How was the etc-update done if you updated as a cron job? Was it included?

If not, you could have but your system into a mismatch of issues.

----------

## chrisruwe

I updated the config files manually....after etc-update killed three days of config-file writing, I have lost my trust into that system...besides, I like to see whats being done, I have learned much from that

----------

## Headrush

 *chrisruwe wrote:*   

> I updated the config files manually....after etc-update killed three days of config-file writing, I have lost my trust into that system...besides, I like to see whats being done, I have learned much from that

 

So you had cron run emerge -DuNv world and then you ran etc-update everytime after it was run?

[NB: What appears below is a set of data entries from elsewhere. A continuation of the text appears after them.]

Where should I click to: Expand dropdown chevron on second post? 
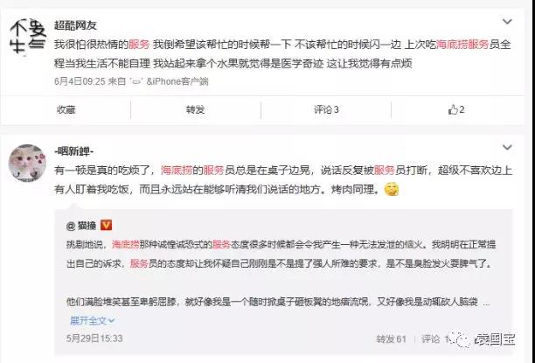tap(507, 147)
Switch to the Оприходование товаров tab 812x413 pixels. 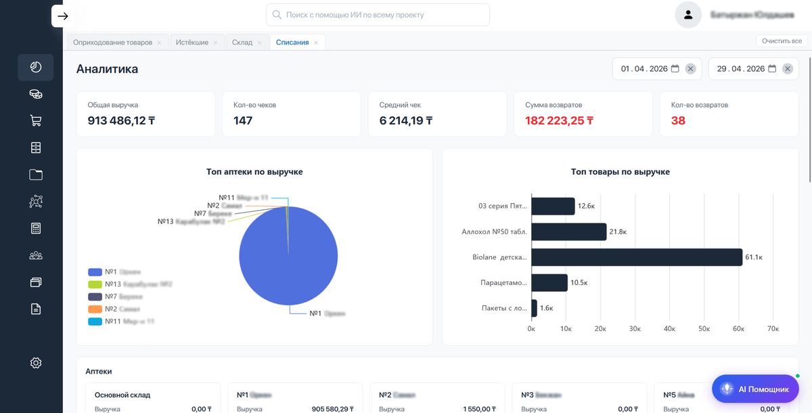point(112,42)
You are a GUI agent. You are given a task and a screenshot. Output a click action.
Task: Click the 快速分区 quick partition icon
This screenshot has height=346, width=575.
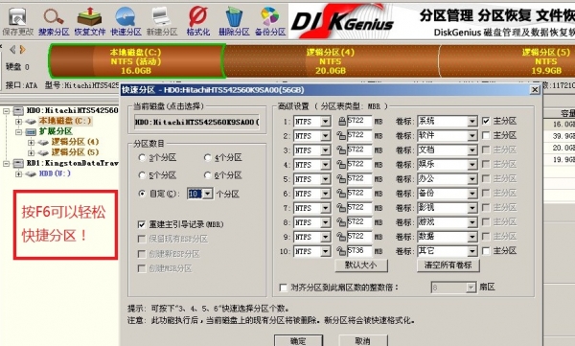click(x=126, y=21)
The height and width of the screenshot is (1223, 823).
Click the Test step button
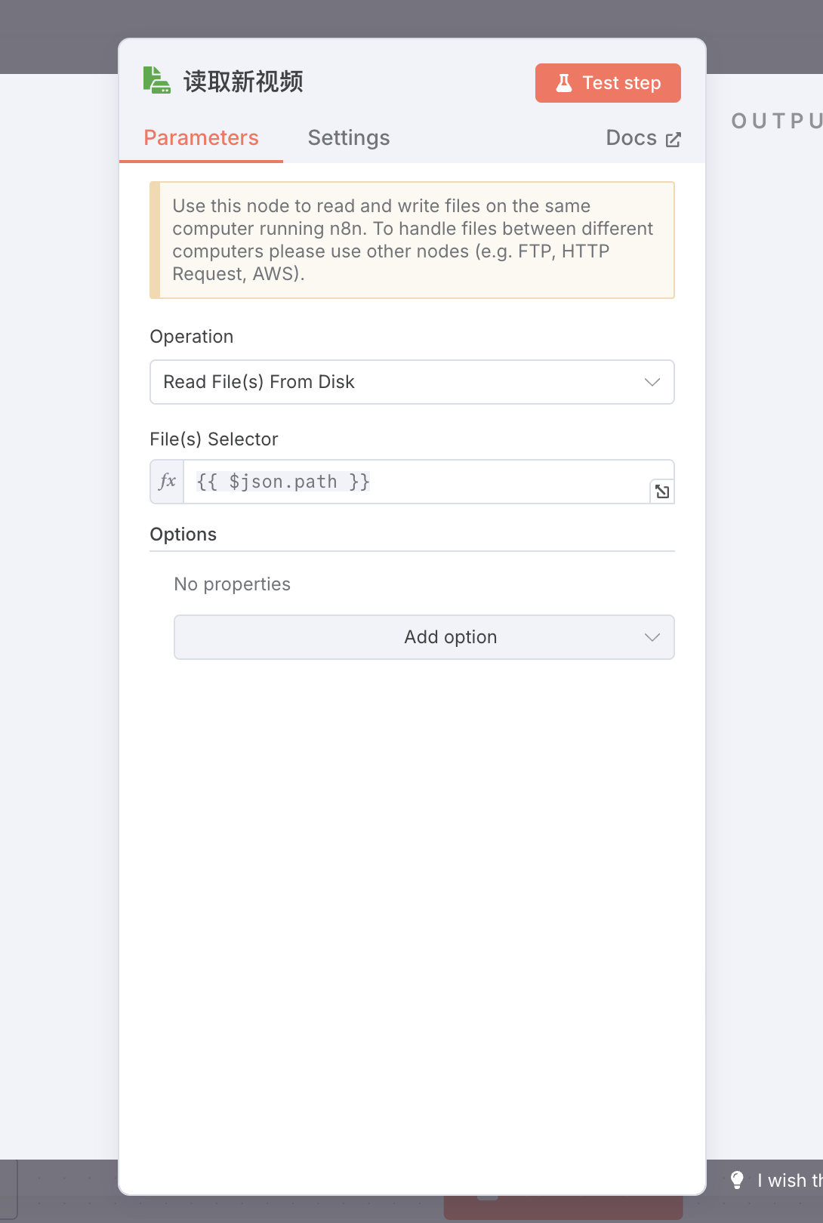[x=608, y=83]
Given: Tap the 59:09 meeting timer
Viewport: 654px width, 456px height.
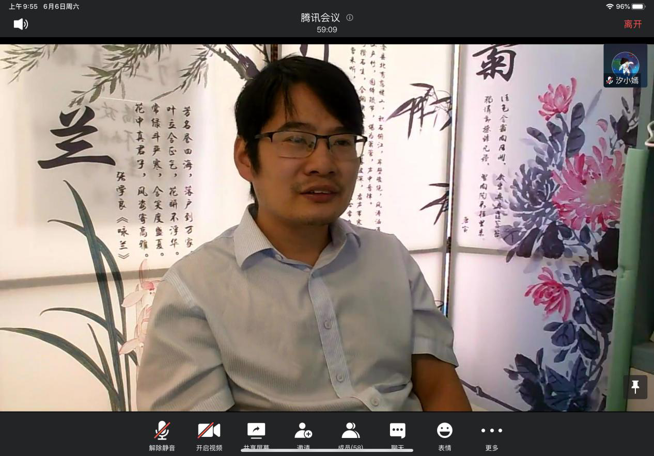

I'm guessing you had the emerge run during the night, and then ran the etc-update later in the day when you were awake?

Any config files you have edited, you can compare the changes before using etc-update before making any changes.

(I mean etc-update shows the differences, not manually comparing)

What do you exactly mean by "I updated the config files manually"? Could be some issues related here.

You can always backup your config file, re-emerge the package and then compare the new config to yours to make sure you didn't introduce any problems with your changes.

----------

## chrisruwe

Even if it sounds archaic...don't laugh....I used two windows of nedit and did copy and paste

----------

## Headrush

 *chrisruwe wrote:*   

> Even if it sounds archaic...don't laugh....I used two windows of nedit and did copy and paste

 

Mistakes happen even for seasoned pros. Only takes missing a single character using copy and paste and an error can happen.

No matter how good you are, or think you are   :Razz:  , never assume something is right. It never hurts to check and will 100% eliminate that as a possibility.

Edit: Your first step would be posting a copy of /var/log/xorg.0.log.

Also, try turning off any "features" in your /etc/X11/xorg.conf file and see if the problem still remains. If not, you progressively add back the nvidia driver features and try to narrow down the culprit.

----------